My brother believed everything I told him. When he was in second grade I thought I'd play a joke. I told him that our family was actually incredibly rich. I told him that our father got in trouble with the law and the government detained all our parent's money for the time being. I said that we are one of few families on earth that owned flying cars. Then I said when 3 years pass the government will forgive all grievences and give us back our flying cars...

Kid you not! 3 years later my brother asks, "Joy when are we getting our flying cars?" at first I have no idea what he's talking about. "Huh??"... and then I remember. "Wow I just said that to mess around with you!" Laughing. My brother looks completely crushed. "Really? I've been waiting for 3 years for my flying car..." looks sad...

Okie so those are just some of my OSG moments, there are many others that I did not mention but you get the picture. When I think of these moments my OSG fills my heart and I feel so bad!

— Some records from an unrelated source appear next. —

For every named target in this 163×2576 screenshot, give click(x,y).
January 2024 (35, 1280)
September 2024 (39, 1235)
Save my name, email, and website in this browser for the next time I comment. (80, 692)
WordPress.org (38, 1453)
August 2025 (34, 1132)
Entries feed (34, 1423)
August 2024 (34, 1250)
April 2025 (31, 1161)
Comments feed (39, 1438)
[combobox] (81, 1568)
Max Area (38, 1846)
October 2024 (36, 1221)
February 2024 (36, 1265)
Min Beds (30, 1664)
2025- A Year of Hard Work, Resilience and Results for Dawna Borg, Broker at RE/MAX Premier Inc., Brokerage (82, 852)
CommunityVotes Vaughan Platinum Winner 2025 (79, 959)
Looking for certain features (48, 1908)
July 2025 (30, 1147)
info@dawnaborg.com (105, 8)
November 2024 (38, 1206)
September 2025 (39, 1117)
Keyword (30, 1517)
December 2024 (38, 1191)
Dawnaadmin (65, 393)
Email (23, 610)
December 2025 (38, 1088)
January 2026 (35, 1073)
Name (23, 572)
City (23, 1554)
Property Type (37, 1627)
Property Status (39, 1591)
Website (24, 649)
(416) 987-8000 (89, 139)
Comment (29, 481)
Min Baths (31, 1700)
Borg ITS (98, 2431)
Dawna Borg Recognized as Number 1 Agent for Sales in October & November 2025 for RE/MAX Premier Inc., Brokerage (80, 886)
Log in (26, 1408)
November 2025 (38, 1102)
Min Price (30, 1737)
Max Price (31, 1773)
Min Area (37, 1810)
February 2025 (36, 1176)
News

Surprisingly, by the grace of God, despite these moments my brother and I had a really close relationship. Many of my friends and people around us have said that they've never seen a closer brother/sister relationship. I think we were close because no one could relate with me the way my brother could. We were both Korean Americans in an all caucasian school. We both knew what it was like to struggle with our identity as Asian Americans and struggle with the dichotomy between American and Korean culture.  Even if I found other KA's that struggled like I did, only my brother knew the frustrations of my mom's daechoongness and my dad's sternness. In a time when we felt alone and confused we always had each other. When I faced racism at school and my self esteem was at an all time low, as soon as I got home, all was forgotten, because I was safe, I had my brother. I could talk to my brother about anything and all the stress from peers and parents would melt away. Not only that, my brother made me laugh. His wife disagrees, but till this day I am fully convinced he is the funniest guy ever. No one can make me laugh like my brother. As I said at his wedding rehearsal dinner speech "God gave me my parents to give me my name, He gave me my brother to help me live it out." Good thing my love > than my guilt =)

Me and my brother

Joey and Kaitlyn

Does not want to play with her unless that means....

 Throwing the blanket on her...

 Shes ok.

And he rolls over her...

Climbs on her. 

Kaitlyn loving every minute of it!

These past few days it has been very glaringly clear, we live in a dark cruel unpredictable world. I know they will have their share of hardships and struggles. When the world doesn't make sense I hope they will love, protect and be there for each other the way my brother was there for me.